Skip to content




Parent class: Optimizer

Derived classes: -

RMSProp (root mean square propagation) - optimization algorithm developed in parallel with AdaDelta and at the same time its component. Both algorithms were created to solve the main problem of AdaGrad: uncontrolled accumulation of squared gradients, which ultimately led to paralysis of the learning process.

The idea of RMSProp is as follows: instead of the full amount of Gt updates, a history-averaged gradient square will be used. The method resembles the principle used in MomentumSGD - exponentially decaying moving average method.

Let us introduce the notation E[g^2]_t - which is the running average of the square of the gradient at time t.

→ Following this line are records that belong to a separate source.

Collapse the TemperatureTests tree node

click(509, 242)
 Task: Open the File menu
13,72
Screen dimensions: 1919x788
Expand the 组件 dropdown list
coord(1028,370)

The formula for calculating it is as follows:

E[g^2]_t = \gamma E[g^2]_{t-1} + (1 - \gamma)g_t^2

Then, if we insert E[g^2]_t in the formula for updating parameters for AdaGrad instead of G_t, the result will be the following (matrix operations are omitted to make the formula simple):

\theta_{t + 1} = \theta_t - \frac {\eta}{\sqrt{E[g^2]_t + \epsilon}} g_t

The denominator is the root mean square (RMS) of the gradients:

RMS[g]_t = \sqrt{E[g^2]_t + \epsilon}

The recommended values are \eta = 0.001 and \gamma = 0.9.


def __init__(self, learnRate=1e-3, factor=0.1, epsilon=1e-5, nodeinfo=None):


Parameter Allowed types Description Default
learnRate float Learning rate 1e-3
factor float Exponential decay rate 0.1
epsilon float Smoothing parameter 1e-5
nodeinfo NodeInfo Object containing information about the computational node None




Necessary imports:

import numpy as np
from PuzzleLib.Optimizers import RMSProp
from PuzzleLib.Backend import gpuarray


gpuarray is required to properly place the tensor in the GPU.

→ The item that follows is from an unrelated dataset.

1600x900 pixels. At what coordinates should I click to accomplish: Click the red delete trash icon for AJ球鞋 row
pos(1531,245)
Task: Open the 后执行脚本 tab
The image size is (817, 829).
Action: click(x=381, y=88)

Let us set up a synthetic training dataset:

data = gpuarray.to_gpu(np.random.randn(16, 128).astype(np.float32))
target = gpuarray.to_gpu(np.random.randn(16, 1).astype(np.float32))

Declaring the optimizer:

optimizer = RMSProp(learnRate=0.001, factor=0.9)

Suppose there is already some net network defined, for example, through Graph, then in order to install the optimizer on the network, we need the following:

optimizer.setupOn(net, useGlobalState=True)


You can read more about optimizer methods and their parameters in the description of the Optimizer parent class

Moreover, let there be some loss error function, inherited from Cost, calculating its gradient as well. Then we get the implementation of the optimization process:

for i in range(100):
... predictions = net(data)
... error, grad = loss(predictions, target)

... optimizer.zeroGradParams()
... net.backward(grad)
... optimizer.update()

... if (i + 1) % 5 == 0:
...   print("Iteration #%d error: %s" % (i + 1, error))